How eBPF Is Changing Observability
eBPF enables kernel-level observability without application code changes. Learn how Cilium, Pixie, Falco, and bpftrace use eBPF for network monitoring, security, profiling, and tracing in production Kubernetes environments.
Infrastructure engineer with 10+ years building production systems on AWS, GCP,…

The Numbers That Made eBPF a Default, Not a Curiosity
A few data points that made the decision for most platform teams in the last two years:
- 80%+ of new CNCF-submitted observability projects since 2023 list eBPF as a primary collection mechanism -- Cilium graduated, Tetragon and Pixie went mainstream, Parca and Pyroscope built whole-fleet continuous profilers on it. If you started shopping for an observability tool in 2025, eBPF was almost unavoidable in the shortlist.

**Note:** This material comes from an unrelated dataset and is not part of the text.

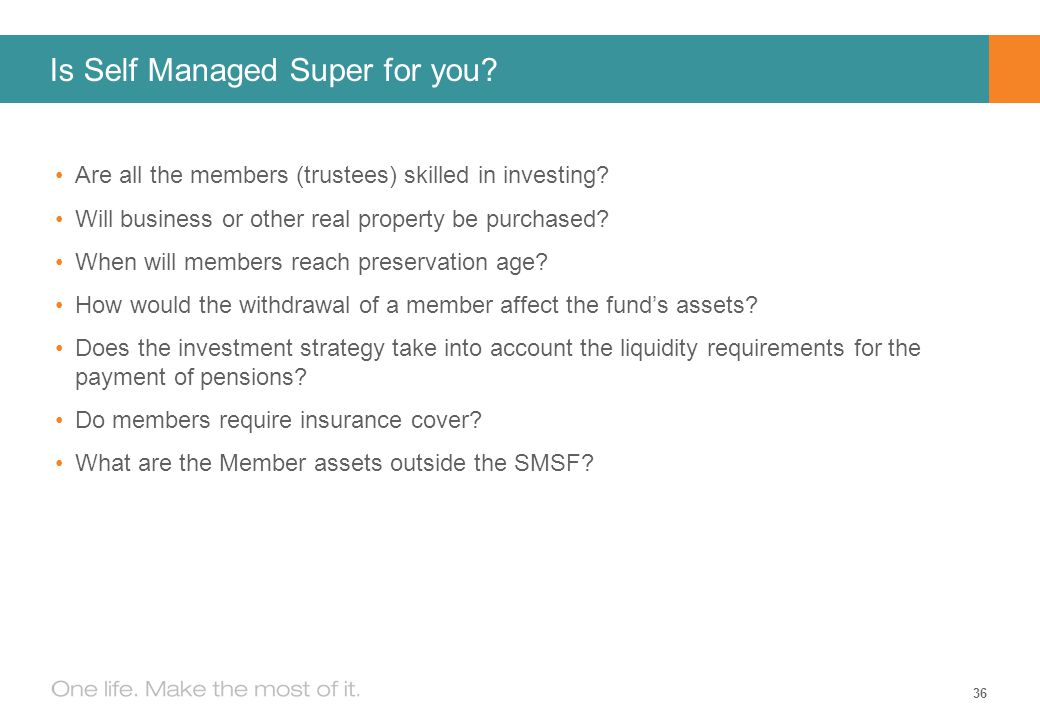Viewport: 1040px width, 720px height.
Task: Click the Member assets outside the SMSF line
Action: click(334, 463)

- Netflix, Meta, and Google run eBPF on every production host. Netflix's FlowLogs, Meta's Katran load balancer, and Google's internal network telemetry all sit on eBPF hooks -- not as experiments, as the load-bearing collection layer for millions of machines.
- 40-60% lower latency overhead than sidecar proxies for L7 service-mesh observability, per Cilium's published benchmarks replicated by Isovalent customers. On high-QPS services, swapping an Envoy sidecar for eBPF-backed Hubble typically reclaims 5-15% CPU per pod.
- 1-3% CPU for always-on network flow monitoring at line rate. That is roughly the overhead of having your observability on, not off. Traditional packet capture with
tcpdumpon a hot interface routinely costs 10x that and drops packets under load. - Every Linux distribution shipped in the last four years has the verifier and JIT enabled by default. EBPF is not a kernel patch you have to argue for -- it is the same piece of infrastructure that already filters every packet through the Linux bridge your containers sit on.
Put together, those numbers describe a technology that stopped being optional. If you are building an observability stack in 2026 and ignoring eBPF, you are leaving a category of data -- network flows, syscall-level traces, kernel latency, runtime security events -- either uncollected or collected the expensive way. This guide is about what eBPF actually buys you, which tools are production-ready vs still maturing, and where it still doesn't replace what OpenTelemetry does at the application layer.
A Thirty-Second Recap of What eBPF Is
eBPF (extended Berkeley Packet Filter) lets you run small, sandboxed programs inside the Linux kernel without patching kernel source or loading a kernel module. You compile restricted C to eBPF bytecode, the kernel's verifier statically proves it cannot crash, loop forever, or read random memory, and then the JIT compiles it to native machine code. The program attaches to a hook -- a kprobe, tracepoint, XDP ingress point, cgroup hook, or socket filter -- and runs there every time the kernel hits that hook. It reads and aggregates data into BPF maps (hash tables, ring buffers, per-CPU arrays) that user-space tools read without stopping the program.
The original BPF from 1992 was a packet-filter DSL for tcpdump. eBPF turned it into a general-purpose in-kernel virtual machine. Think of it as a safe extension language for the kernel -- the same way V8 lets browsers run untrusted JavaScript -- and the rest of this article follows naturally.
How eBPF Works
Understanding eBPF's architecture explains both its power and its constraints.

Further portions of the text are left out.